:: What you will do ::
Could you print all of the data below again, exactly?

■ ■ ■

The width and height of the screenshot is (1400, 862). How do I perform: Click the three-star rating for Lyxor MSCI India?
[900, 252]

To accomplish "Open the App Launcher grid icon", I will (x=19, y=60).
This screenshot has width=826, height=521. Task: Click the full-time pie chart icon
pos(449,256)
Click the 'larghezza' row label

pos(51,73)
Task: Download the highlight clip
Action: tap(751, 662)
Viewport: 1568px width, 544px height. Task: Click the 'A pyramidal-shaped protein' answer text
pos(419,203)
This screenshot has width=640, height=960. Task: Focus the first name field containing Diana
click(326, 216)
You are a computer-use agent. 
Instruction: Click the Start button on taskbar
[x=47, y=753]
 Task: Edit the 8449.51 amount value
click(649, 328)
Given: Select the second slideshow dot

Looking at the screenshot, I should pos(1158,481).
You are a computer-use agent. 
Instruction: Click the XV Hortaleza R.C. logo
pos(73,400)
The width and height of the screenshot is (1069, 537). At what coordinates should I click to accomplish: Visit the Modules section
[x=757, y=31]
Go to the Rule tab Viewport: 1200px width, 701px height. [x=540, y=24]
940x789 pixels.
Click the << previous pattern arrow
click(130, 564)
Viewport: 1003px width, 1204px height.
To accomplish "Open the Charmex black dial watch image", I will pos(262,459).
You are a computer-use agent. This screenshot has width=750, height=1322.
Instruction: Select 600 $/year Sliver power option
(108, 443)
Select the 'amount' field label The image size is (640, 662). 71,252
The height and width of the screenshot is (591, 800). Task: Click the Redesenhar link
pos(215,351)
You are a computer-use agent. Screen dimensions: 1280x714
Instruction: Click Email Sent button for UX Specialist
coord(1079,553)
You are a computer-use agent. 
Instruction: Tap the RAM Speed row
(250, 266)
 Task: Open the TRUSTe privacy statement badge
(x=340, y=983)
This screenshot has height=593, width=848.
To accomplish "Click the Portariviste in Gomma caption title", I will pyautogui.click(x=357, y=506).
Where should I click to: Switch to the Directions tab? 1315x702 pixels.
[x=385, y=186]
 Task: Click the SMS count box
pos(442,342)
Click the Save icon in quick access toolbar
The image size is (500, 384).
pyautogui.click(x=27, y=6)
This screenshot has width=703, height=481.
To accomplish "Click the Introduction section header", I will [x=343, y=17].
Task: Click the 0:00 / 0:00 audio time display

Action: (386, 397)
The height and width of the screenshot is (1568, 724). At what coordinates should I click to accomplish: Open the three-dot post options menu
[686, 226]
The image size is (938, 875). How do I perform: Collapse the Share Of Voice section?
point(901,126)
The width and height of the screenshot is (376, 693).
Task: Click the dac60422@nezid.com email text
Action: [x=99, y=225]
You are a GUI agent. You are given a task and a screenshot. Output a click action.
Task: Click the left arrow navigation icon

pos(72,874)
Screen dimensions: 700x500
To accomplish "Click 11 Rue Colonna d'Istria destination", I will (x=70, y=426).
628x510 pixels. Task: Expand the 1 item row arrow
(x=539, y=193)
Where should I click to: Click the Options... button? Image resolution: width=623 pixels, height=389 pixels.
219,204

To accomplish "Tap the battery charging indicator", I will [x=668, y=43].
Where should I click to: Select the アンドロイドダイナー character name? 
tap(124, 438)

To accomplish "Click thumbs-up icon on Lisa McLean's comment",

■ ■ ■

:: Result ::
The width and height of the screenshot is (1400, 862). How do I perform: Click the three-star rating for Lyxor MSCI India?
[900, 252]

To accomplish "Open the App Launcher grid icon", I will (x=19, y=60).
This screenshot has width=826, height=521. Task: Click the full-time pie chart icon
pos(449,256)
Click the 'larghezza' row label

pos(51,73)
Task: Download the highlight clip
Action: tap(751, 662)
Viewport: 1568px width, 544px height. Task: Click the 'A pyramidal-shaped protein' answer text
pos(419,203)
This screenshot has width=640, height=960. Task: Focus the first name field containing Diana
click(326, 216)
You are a computer-use agent. 
Instruction: Click the Start button on taskbar
[x=47, y=753]
 Task: Edit the 8449.51 amount value
click(649, 328)
Given: Select the second slideshow dot

Looking at the screenshot, I should pos(1158,481).
You are a computer-use agent. 
Instruction: Click the XV Hortaleza R.C. logo
pos(73,400)
The width and height of the screenshot is (1069, 537). At what coordinates should I click to accomplish: Visit the Modules section
[x=757, y=31]
Go to the Rule tab Viewport: 1200px width, 701px height. [x=540, y=24]
940x789 pixels.
Click the << previous pattern arrow
click(130, 564)
Viewport: 1003px width, 1204px height.
To accomplish "Open the Charmex black dial watch image", I will pos(262,459).
You are a computer-use agent. This screenshot has width=750, height=1322.
Instruction: Select 600 $/year Sliver power option
(108, 443)
Select the 'amount' field label The image size is (640, 662). 71,252
The height and width of the screenshot is (591, 800). Task: Click the Redesenhar link
pos(215,351)
You are a computer-use agent. Screen dimensions: 1280x714
Instruction: Click Email Sent button for UX Specialist
coord(1079,553)
You are a computer-use agent. 
Instruction: Tap the RAM Speed row
(250, 266)
 Task: Open the TRUSTe privacy statement badge
(x=340, y=983)
This screenshot has height=593, width=848.
To accomplish "Click the Portariviste in Gomma caption title", I will pyautogui.click(x=357, y=506).
Where should I click to: Switch to the Directions tab? 1315x702 pixels.
[x=385, y=186]
 Task: Click the SMS count box
pos(442,342)
Click the Save icon in quick access toolbar
The image size is (500, 384).
pyautogui.click(x=27, y=6)
This screenshot has width=703, height=481.
To accomplish "Click the Introduction section header", I will [x=343, y=17].
Task: Click the 0:00 / 0:00 audio time display

Action: (386, 397)
The height and width of the screenshot is (1568, 724). At what coordinates should I click to accomplish: Open the three-dot post options menu
[686, 226]
The image size is (938, 875). How do I perform: Collapse the Share Of Voice section?
point(901,126)
The width and height of the screenshot is (376, 693).
Task: Click the dac60422@nezid.com email text
Action: [x=99, y=225]
You are a GUI agent. You are given a task and a screenshot. Output a click action.
Task: Click the left arrow navigation icon

pos(72,874)
Screen dimensions: 700x500
To accomplish "Click 11 Rue Colonna d'Istria destination", I will (x=70, y=426).
628x510 pixels. Task: Expand the 1 item row arrow
(x=539, y=193)
Where should I click to: Click the Options... button? Image resolution: width=623 pixels, height=389 pixels.
219,204

To accomplish "Tap the battery charging indicator", I will [x=668, y=43].
Where should I click to: Select the アンドロイドダイナー character name? 
tap(124, 438)

To accomplish "Click thumbs-up icon on Lisa McLean's comment",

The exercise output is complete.